Our research has shown that the most important criterion for an organisation to feel well protected is not the size of budget allocated to security or the specific technical platform, but good governance and oversight.
• Budget doesn’t increase confidence
• Board buy-in is key to making a CIO feel confident about security
• This, we found, can be achieved by good governance
The cost of a data breach can be disastrous for any organisation. In 2015, we saw TalkTalk breached for the second (but possibly third) time within a year, compromising 157,000 personal records and costing the company an estimated £60m as well as the loss of over 100,000 customers (itpro). However, the irreparable damage done to the company’s brand and the steady flow of customers still jumping ship—126,000 customers switching away from the provider in the first three months of this year (theregister)—leaves the organisation in a difficult position.

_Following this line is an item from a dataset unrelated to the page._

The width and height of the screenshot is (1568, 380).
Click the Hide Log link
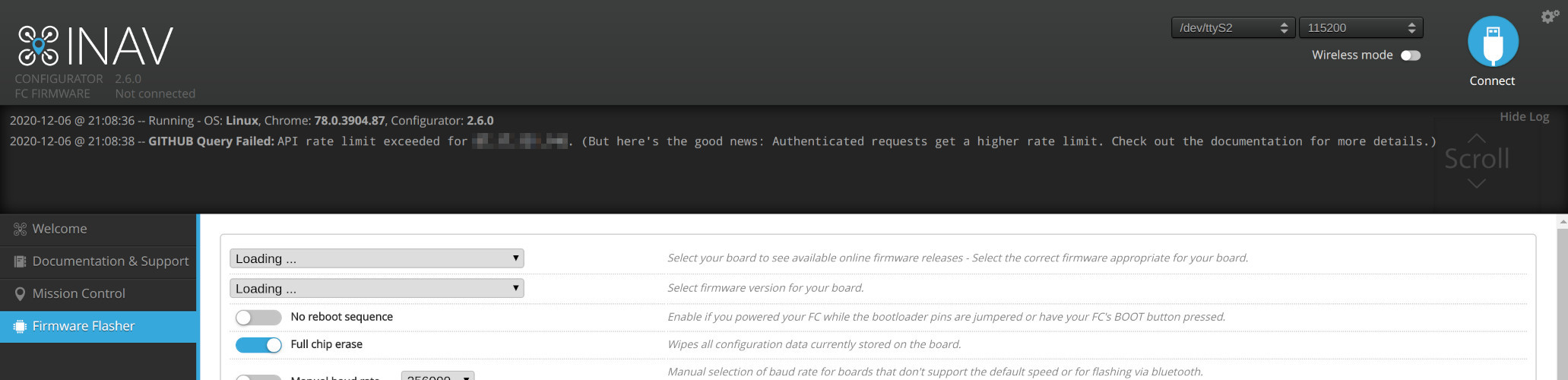(1524, 116)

The most high profile hack of 2015 was of course the ‘meetup’ website, Ashley Madison, from which 30m users’ information was stolen and then published online. The hack could cost parent company, Avid Life Media, £1.2bn in the UK alone according to the law firm, Pinsent Masons, while the company already faces a $576m class-action lawsuit in the US. Along with a huge dent to its finances, the hack has delivered irreparable reputational damage.
Other notable attacks of the year include one of the US’s largest health insurance providers, Anthem, which lost nearly 80m records, while Target settled $39m after a data breach affecting several US banks and 40m customer records.
The rise of ransomware and the possibility of malware moving from end-point targets into the cloud as well as the Internet of Things (IoT) introducing a whole new frontier of vulnerabilities, makes 2016 and beyond a volatile prospect for companies of any sector.